0

I have a multi-threaded dll for a third-party application. My dll invokes messages onto the main UI thread by calling SendMessage with a custom message type:

typedef void (*CallbackFunctionType)();
DWORD _wm;
HANDLE _hwnd;
DWORD threadId;

Initialize()
{
    _wm = RegisterWindowMessage("MyInvokeMessage");
    WNDCLASS wndclass = {0};
    wndclass.hInstance = (HINSTANCE)&__ImageBase;
    wndclass.lpfnWndProc = wndProcedure;
    wndclass.lpszClassName = "MessageOnlyWindow";
    RegisterClass(&wndclass);
    _hwnd = CreateWindow(
         "MessageOnlyWindow",
         NULL,
         NULL,
         CW_USEDEFAULT,
         CW_USEDEFAULT,
         CW_USEDEFAULT,
         CW_USEDEFAULT,
         NULL,
         NULL,
         (HINSTANCE)&__ImageBase,
         NULL);
    threadId = GetCurrentThreadId();
}

void InvokeSync(CallbackFunctionType funcPtr)
{
    if (_hwnd != NULL && threadId != GetCurrentThreadId())
        SendMessage(_hwnd, _wm, 0, (LPARAM)funcPtr);
    else
        funcPtr();
}
static LRESULT CALLBACK wndProcedure(
    HWND hWnd, UINT Msg, WPARAM wParam, LPARAM lParam)
{
    if (Msg == _wm)
    {
        CallbackFunctionType funcPtr = (CallbackFunctionType)lParam;
        (*funcPtr)();
    }
    return DefWindowProc(hWnd, Msg, wParam, lParam);
}

The application is MDI, and I'm performing open document/extract contents/process in background/save on a bunch of documents, so it is constantly switching active documents and opening and closing new ones.

My issue is that sometimes the processing gets stuck when it's trying to invoke messages onto the main thread, using the above InvokeSync() function.

When I pause it in a debugger, I see the main thread has this call stack:

user32.dll!_NtUserGetMessage@16() + 0x15 bytes
user32.dll!_NtUserGetMessage@16() + 0x15 bytes
mfc42.dll!CWinThread::PumpMessage() + 0x16 bytes
// the rest is normal application stuff

And the background thread that's locked up has a call stack like this:

user32.dll!_NtUserMessageCall@28() + 0x15 bytes
user32.dll!_NtUserMessageCall@28() + 0x15 bytes
mydll!InvokeSync(funcPtr)
// the rest is expected dll stuff

So it appears to be getting stuck on the "SendMessage()" call, but as far as I can see, the message pump on the main thread is sitting there idle.

However, if I manually click on an inactive document (to make it active), somehow this wakes everything up, and the SendMessage() event finally goes through, and it resumes processing.

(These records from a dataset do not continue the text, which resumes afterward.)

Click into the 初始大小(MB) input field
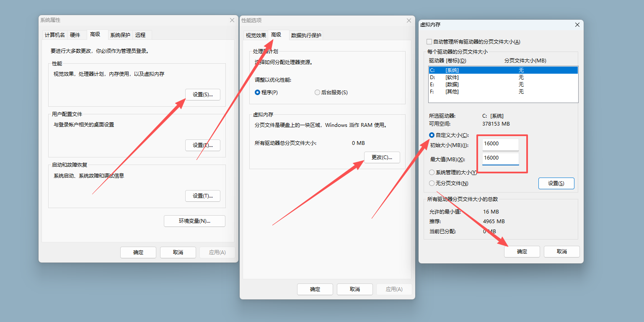644x322 pixels. pyautogui.click(x=500, y=144)
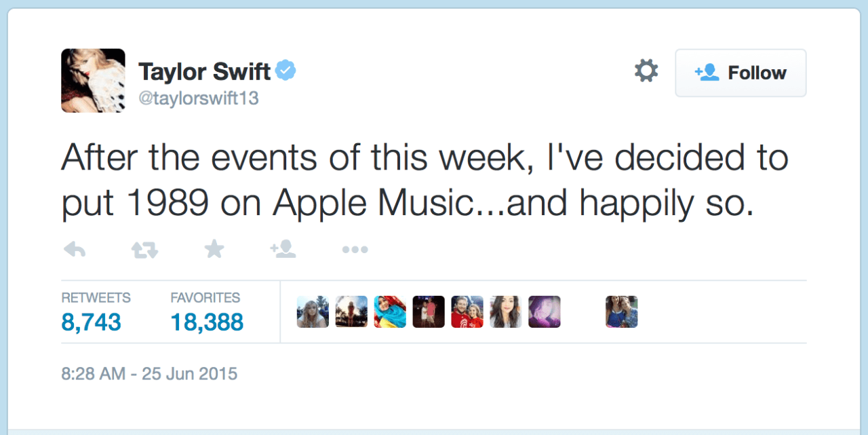Open the Taylor Swift profile name
This screenshot has width=868, height=435.
[x=204, y=71]
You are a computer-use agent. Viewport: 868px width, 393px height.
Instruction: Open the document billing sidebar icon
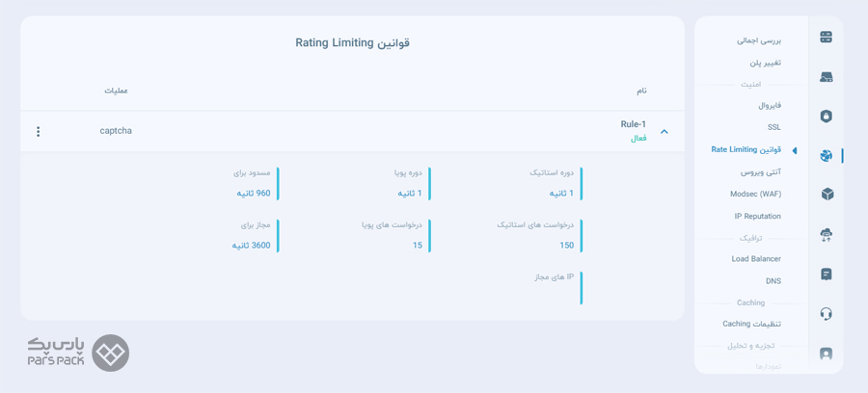[826, 275]
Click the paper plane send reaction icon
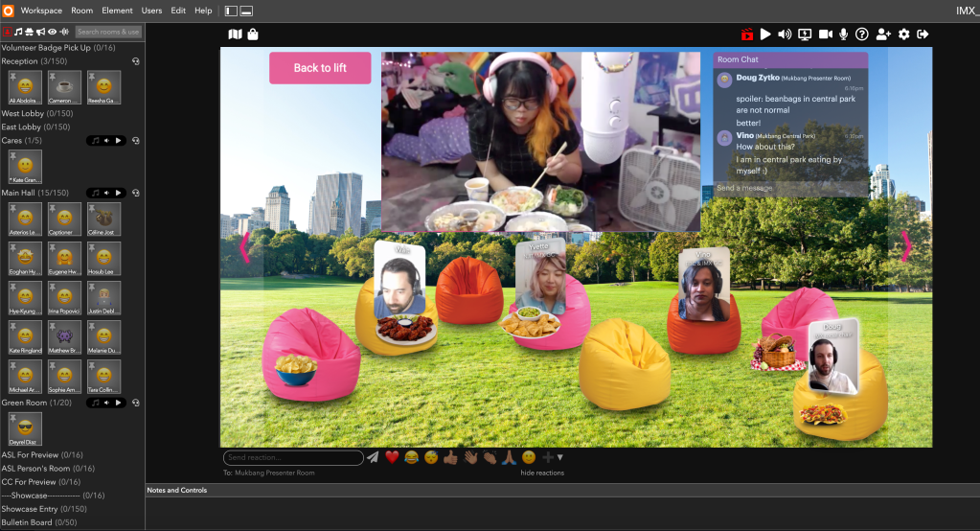 point(373,458)
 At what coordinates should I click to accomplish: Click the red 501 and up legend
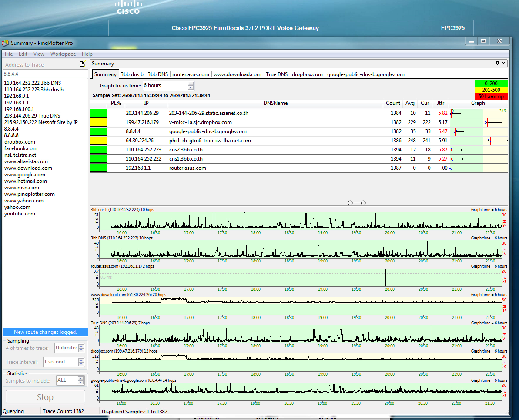click(491, 97)
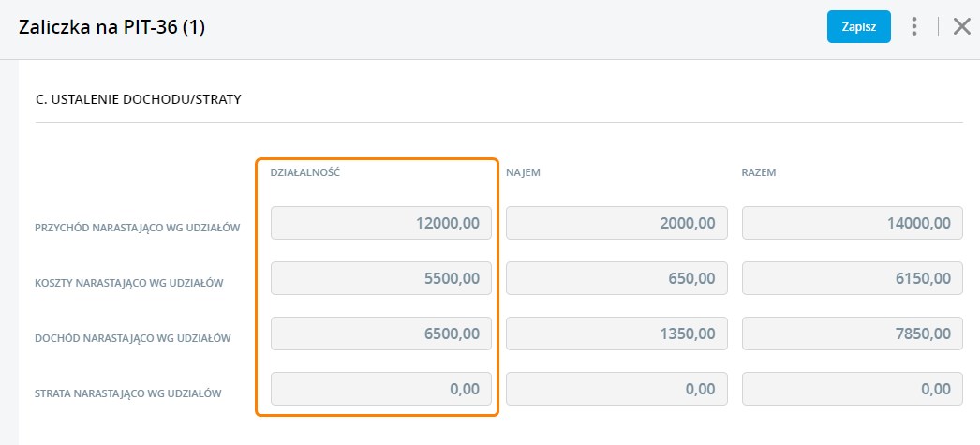Screen dimensions: 980x445
Task: Click Najem przychód field showing 2000,00
Action: (616, 223)
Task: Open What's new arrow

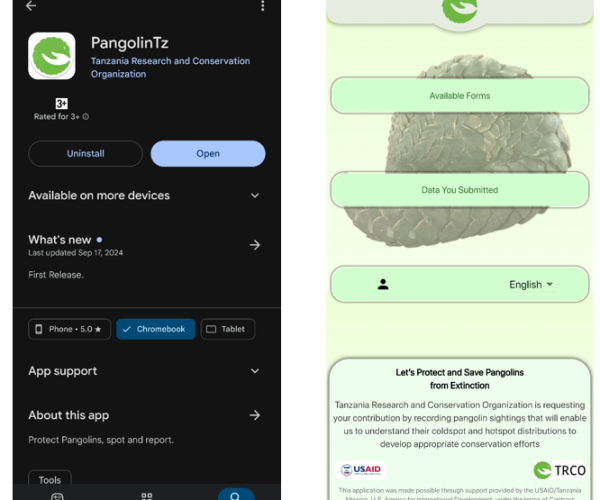Action: [x=255, y=245]

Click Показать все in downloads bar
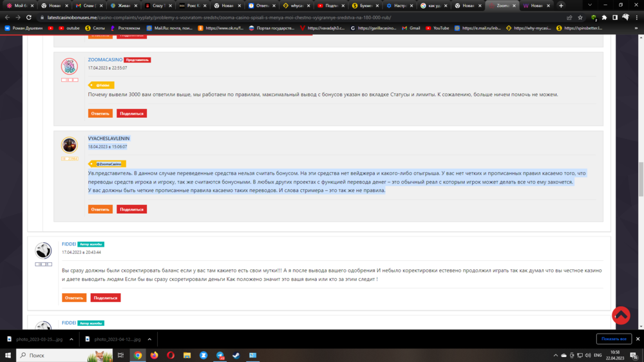click(613, 339)
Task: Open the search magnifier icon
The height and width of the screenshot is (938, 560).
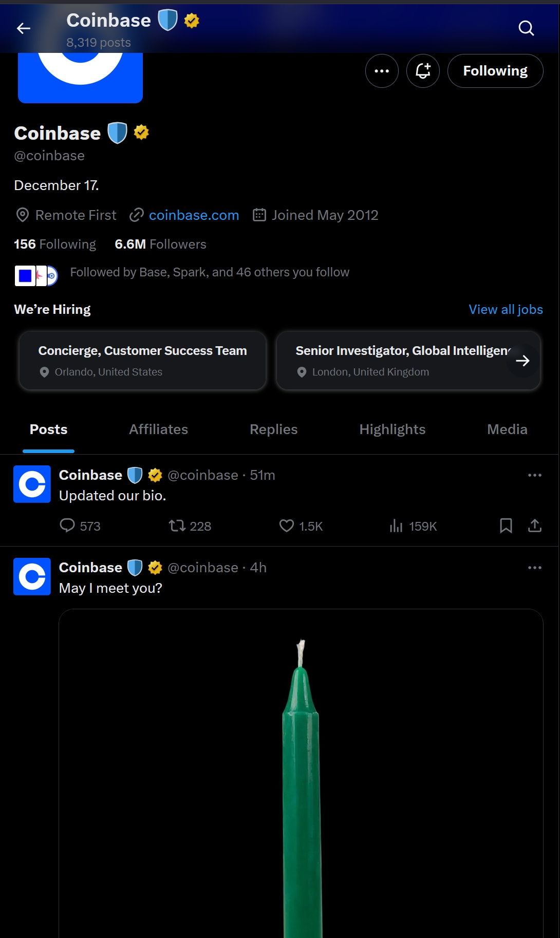Action: (x=526, y=28)
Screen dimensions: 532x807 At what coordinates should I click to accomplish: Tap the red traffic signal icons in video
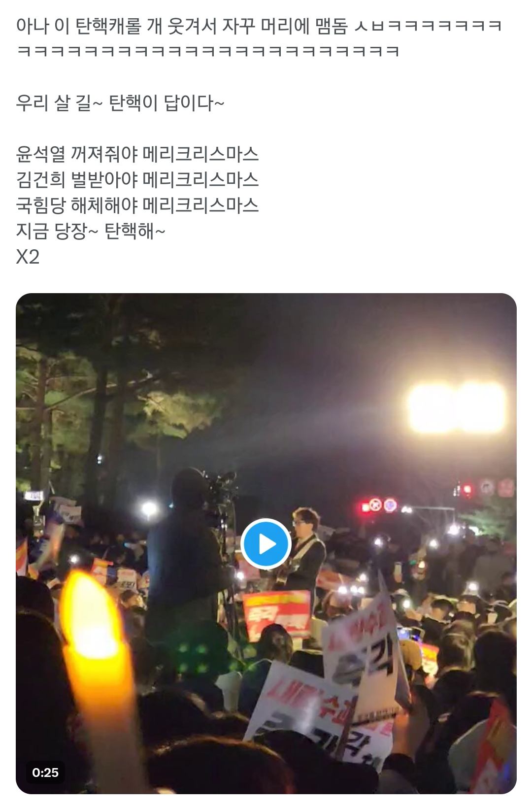coord(379,505)
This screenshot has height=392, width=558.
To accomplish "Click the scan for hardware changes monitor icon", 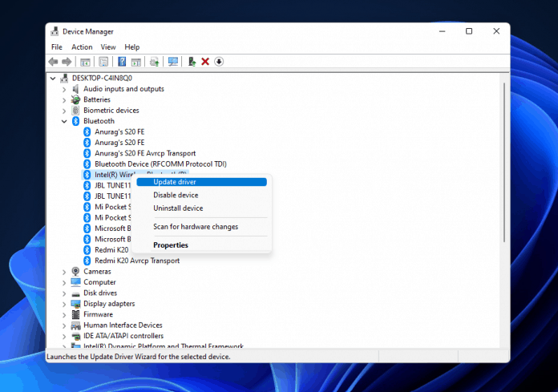I will [173, 62].
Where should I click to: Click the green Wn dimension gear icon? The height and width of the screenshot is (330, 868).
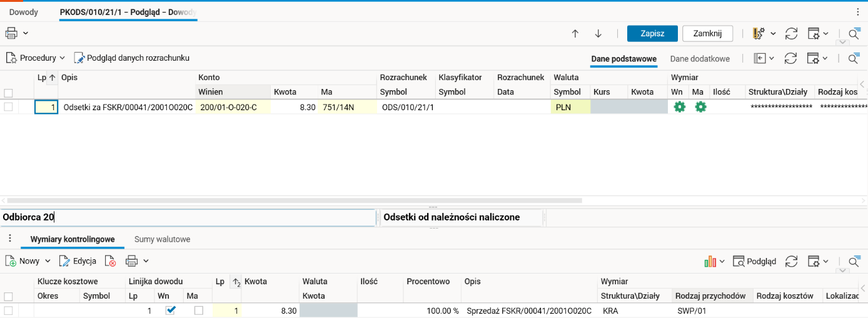click(x=679, y=107)
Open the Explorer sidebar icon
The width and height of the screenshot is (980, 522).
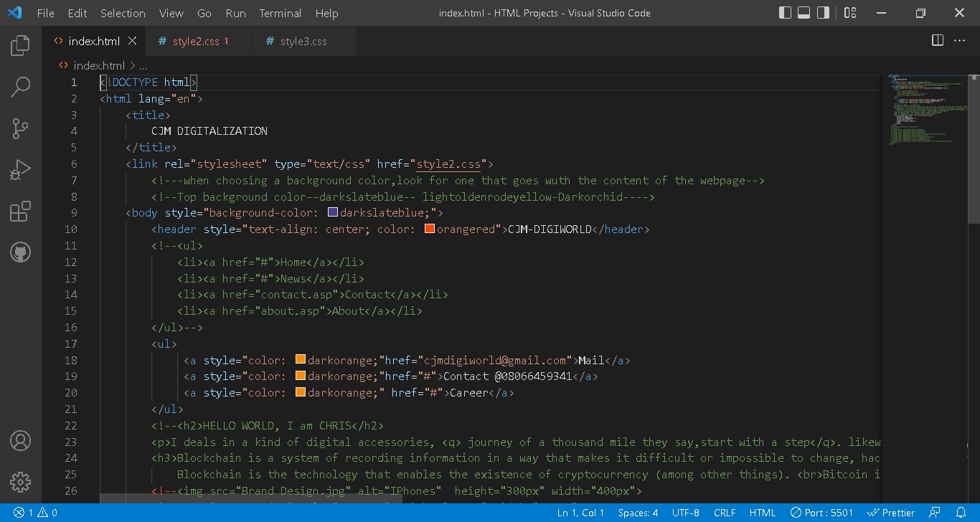pos(19,44)
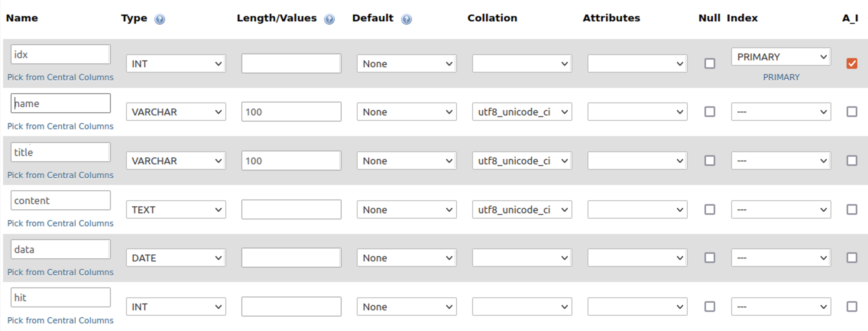Click the help icon beside Default

point(406,19)
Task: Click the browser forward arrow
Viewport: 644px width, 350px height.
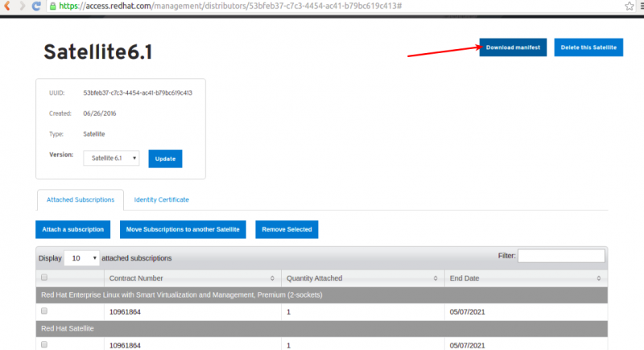Action: click(x=22, y=6)

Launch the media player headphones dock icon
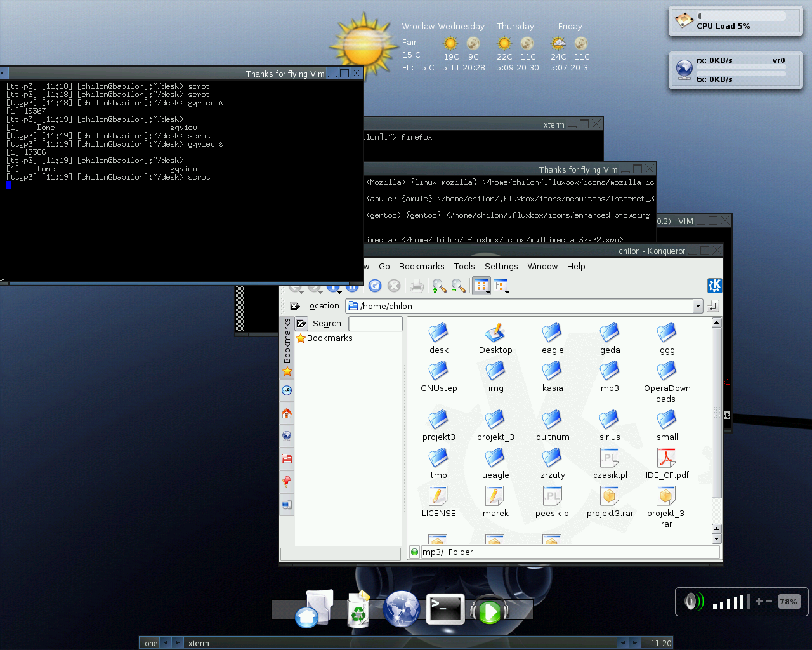489,611
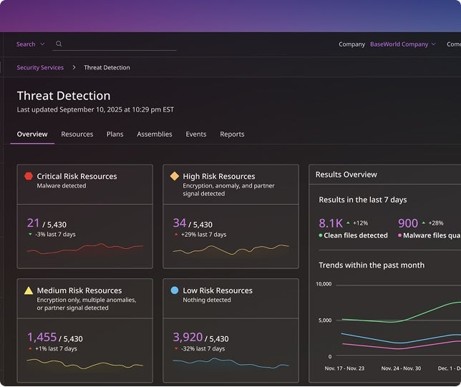Image resolution: width=461 pixels, height=387 pixels.
Task: Click the orange High Risk diamond icon
Action: tap(174, 176)

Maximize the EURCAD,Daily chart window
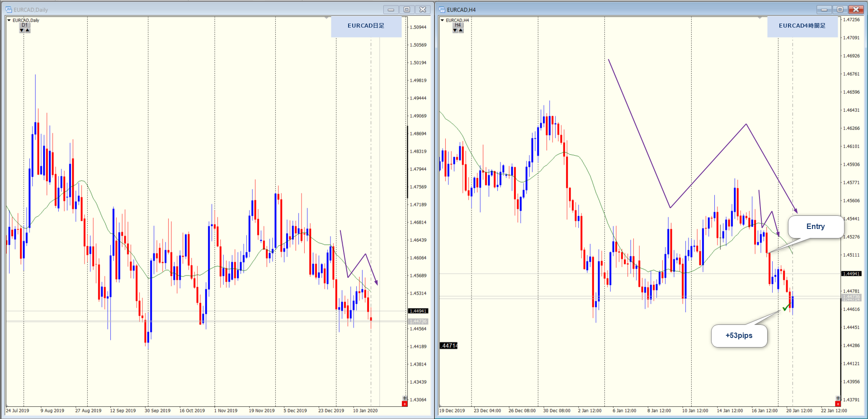point(406,10)
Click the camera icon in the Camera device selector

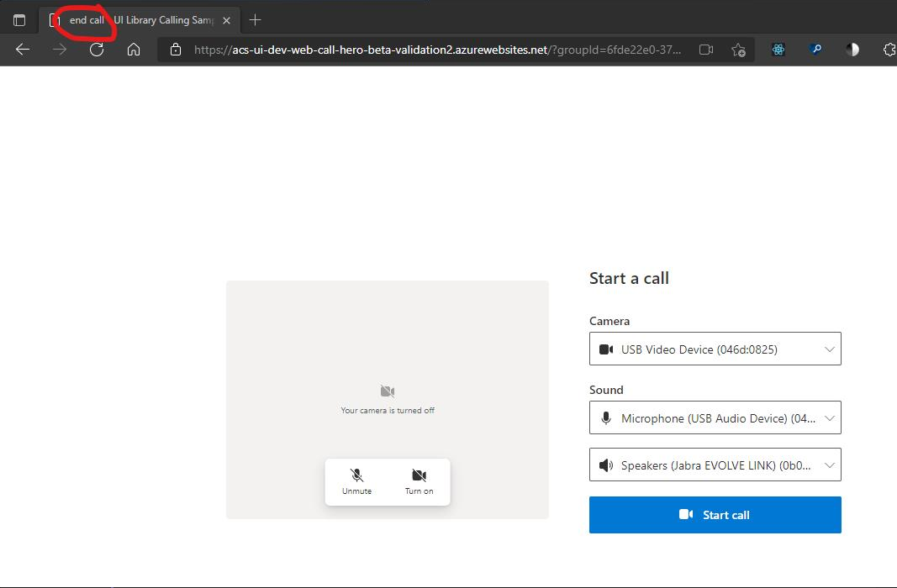[x=606, y=349]
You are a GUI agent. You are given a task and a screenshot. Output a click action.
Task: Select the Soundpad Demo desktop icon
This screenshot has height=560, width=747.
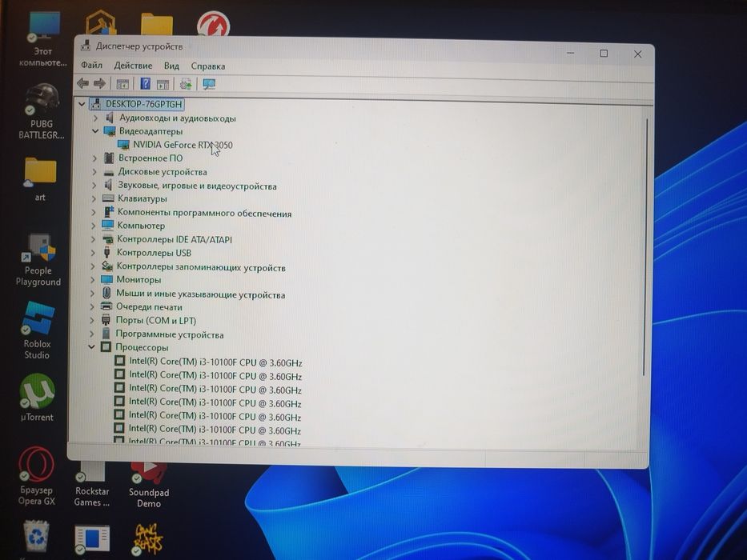coord(149,485)
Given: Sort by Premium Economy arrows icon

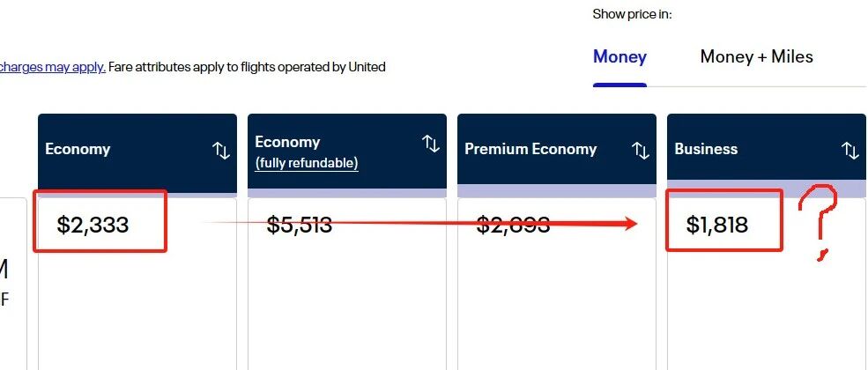Looking at the screenshot, I should [x=641, y=150].
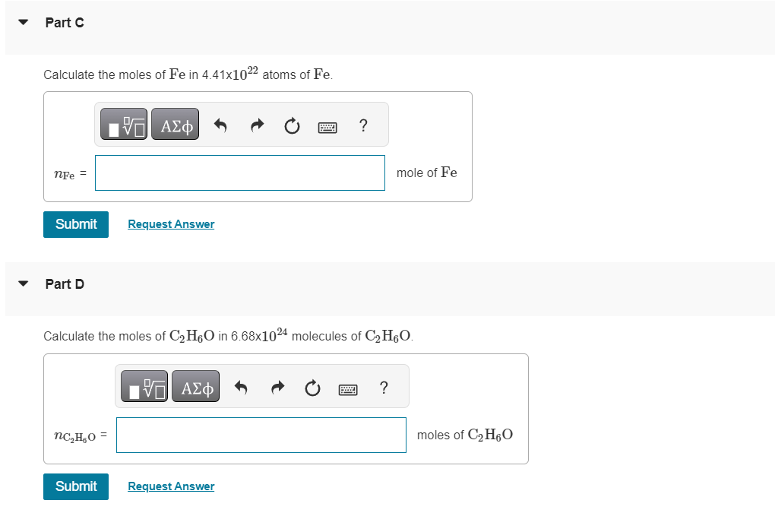The width and height of the screenshot is (775, 532).
Task: Open equation editor help for Part D
Action: tap(384, 388)
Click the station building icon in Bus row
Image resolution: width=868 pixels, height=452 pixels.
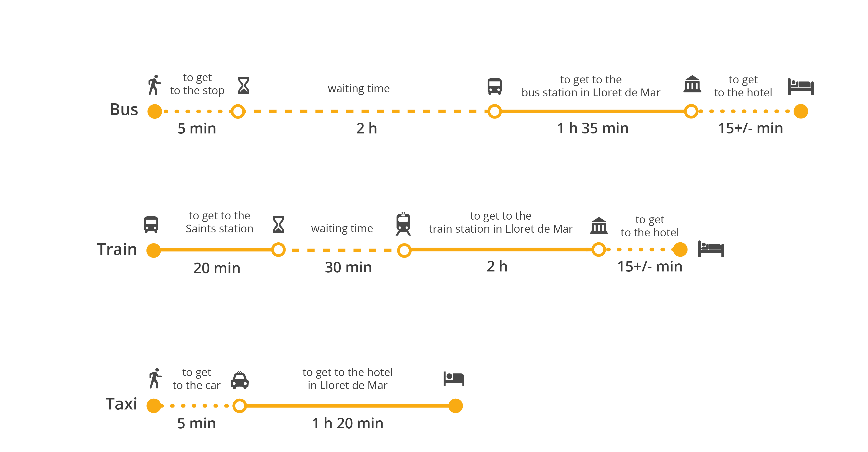click(x=692, y=84)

The main application uses Microsoft Fibers, 1 fiber per document. Could my SendMessage be getting stuck in a background fiber that gets switched out or something? on a fiber right before it goes inactive or something, and only by forcing a context switch does that fiber ever get around to handling its messages? I really don't understand how threads and fibers interact with each other, so I'm kind of grasping at straws.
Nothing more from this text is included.